È stato l’Apostolo missionario per eccellenza: grande viaggiatore, grande predicatore. E dove non arrivava con la voce, arrivava con le sue celebri lettere: bellissime, potentissime, piene di insegnamenti morali e di illuminazioni dottrinali.
Per non parlare delle intuizioni mistiche, delle profonde verità teologiche. E che dire della sua parola suadente, della genialità del pensiero limpido e preciso? Il tutto coronato da una personalità vigorosa, una volontà ferrea e da uno spirito ardente.
Lui, come si sarà capito, è San Paolo: l’Apostolo delle Genti. Insomma, un predestinato. Ma anche Paolo non è sempre stato Paolo, il più ardente dei missionari. Prima fu Saulo, il persecutore.
Prima di conoscere Cristo, era stato educato nella più stretta adesione alla Legge mosaica. Al punto che la sua osservanza poteva dirsi «irreprensibile». Paolo aveva visto in Gesù il pericoloso sovvertitore delle più sacre tradizioni del popolo ebraico. Per lui era solo un nemico da combattere senza pietà.
Un feroce persecutore di Cristo e della Chiesa
Il suo fanatismo anticristiano si spinse fino al punto raccontato dagli Atti degli apostoli, nel punto in cui si racconta del martirio di santo Stefano: «Saulo era fra coloro che approvarono la sua uccisione» (At 8, 1). Il giovane Saulo era dunque un feroce avversario dei cristiani, convinto e crudele, che aveva ottenuto di poter organizzare la persecuzione contro di loro. Con gli stessi truci sentimenti si stava recando a Damasco per l’ennesima azione punitiva contro i seguaci di Cristo. Ed è in quel frangente che Dio lo coglie, come in un agguato, con una folgore luminosissima che lo sbalza da cavallo e lo acceca. È allora che una voce lo rimprovera: «Saulo, Saulo, perché mi perseguiti?». E Saulo, tremante di paura: «Chi sei, Signore?». E la voce: «Io sono Gesù che tu perseguiti. Orsù, alzati, entra in città e ti sarà detto ciò che devi fare».

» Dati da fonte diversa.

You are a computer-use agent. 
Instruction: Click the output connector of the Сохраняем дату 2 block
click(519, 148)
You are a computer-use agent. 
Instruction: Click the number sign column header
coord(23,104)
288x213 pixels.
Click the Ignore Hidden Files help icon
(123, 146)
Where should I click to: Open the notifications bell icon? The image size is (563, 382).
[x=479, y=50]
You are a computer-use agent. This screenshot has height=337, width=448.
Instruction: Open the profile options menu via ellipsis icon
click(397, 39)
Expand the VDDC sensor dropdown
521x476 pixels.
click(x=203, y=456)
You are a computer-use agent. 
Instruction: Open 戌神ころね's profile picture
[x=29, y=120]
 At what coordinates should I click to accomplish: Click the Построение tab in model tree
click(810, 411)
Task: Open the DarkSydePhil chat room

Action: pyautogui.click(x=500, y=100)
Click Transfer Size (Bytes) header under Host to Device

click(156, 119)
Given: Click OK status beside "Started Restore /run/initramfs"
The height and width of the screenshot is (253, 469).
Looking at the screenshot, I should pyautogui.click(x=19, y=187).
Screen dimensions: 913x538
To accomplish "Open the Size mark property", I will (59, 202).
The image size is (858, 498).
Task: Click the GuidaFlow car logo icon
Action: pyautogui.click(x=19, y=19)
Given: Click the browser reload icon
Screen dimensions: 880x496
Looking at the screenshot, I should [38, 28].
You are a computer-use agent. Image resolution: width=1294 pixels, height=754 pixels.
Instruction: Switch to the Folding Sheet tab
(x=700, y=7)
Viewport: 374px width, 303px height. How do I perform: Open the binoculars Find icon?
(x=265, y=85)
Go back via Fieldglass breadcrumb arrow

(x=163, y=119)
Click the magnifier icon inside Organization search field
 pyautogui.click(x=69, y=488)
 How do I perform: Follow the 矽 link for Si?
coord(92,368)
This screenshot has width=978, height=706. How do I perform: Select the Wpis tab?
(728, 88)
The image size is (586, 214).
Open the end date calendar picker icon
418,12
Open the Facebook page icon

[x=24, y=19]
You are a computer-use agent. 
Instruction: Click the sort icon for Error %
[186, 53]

L’esperienza di Damasco lo trasforma per sempre: Saulo, il persecutore, diventa Paolo, uno dei più ardenti e intrepidi missionari di Cristo, nonché uno dei più lucidi e fondamentali interpreti del suo messaggio.
Ma Paolo non dimenticò mai cosa era stato prima che la grazia di Cristo facesse irruzione nella sua vita. Come confesserà ai Galati: «Voi avete certamente sentito parlare della mia condotta di un tempo nel giudaismo, come io perseguitassi fieramente la Chiesa di Dio e la devastassi» (Gal 1, 13). Ai Filippesi si presentava come zelantissimo «persecutore della Chiesa» (Fil 3, 6). Stessa musica con Timoteo, al quale Paolo dice: «ero stato un bestemmiatore, un persecutore e un violento. Ma mi è stata usata misericordia, perché agivo senza saperlo, lontano dalla fede». (1 Tim, 13)
Il mistero della spina nella carne
C’è poi il mistero della «spina nella carne» (o meglio un aculeo) di cui si parla nella Seconda lettera ai Corinzi («un inviato di satana incaricato di schiaffeggiarmi»), che Paolo dice essergli stata data per non montare in superbia. Diverse interpretazioni sono state date di questa «spina». Una malattia fisica? Psicologica? Spirituale?
Difficile, se non impossibile, dire quale sia stato il “segreto” di Paolo per la santità. Ma di certo si può dire che, da ogni lato, in lui traspare il discepolo totalmente soggiogato dal Signore Gesù («afferrato da Lui», scrive Paolo). Cristo per Paolo è la linfa vitale, la vita della propria vita.
E così che Saulo, il persecutore per odio di Cristo, diventa infine Paolo: il perseguitato per amore di Cristo. A Listra viene preso a sassate dagli ex correligionari e lasciato come morto per strada. Poi iniziano le prigionie: Filippi, Gerusalemme. Finché non finisce i suoi giorni a Roma, decapitato a Tre Fontane. È circa il 67 dopo Cristo. Nello stesso tempo anche san Pietro, il “discepolo imperfetto” diventato capo della chiesa, viene crocifisso.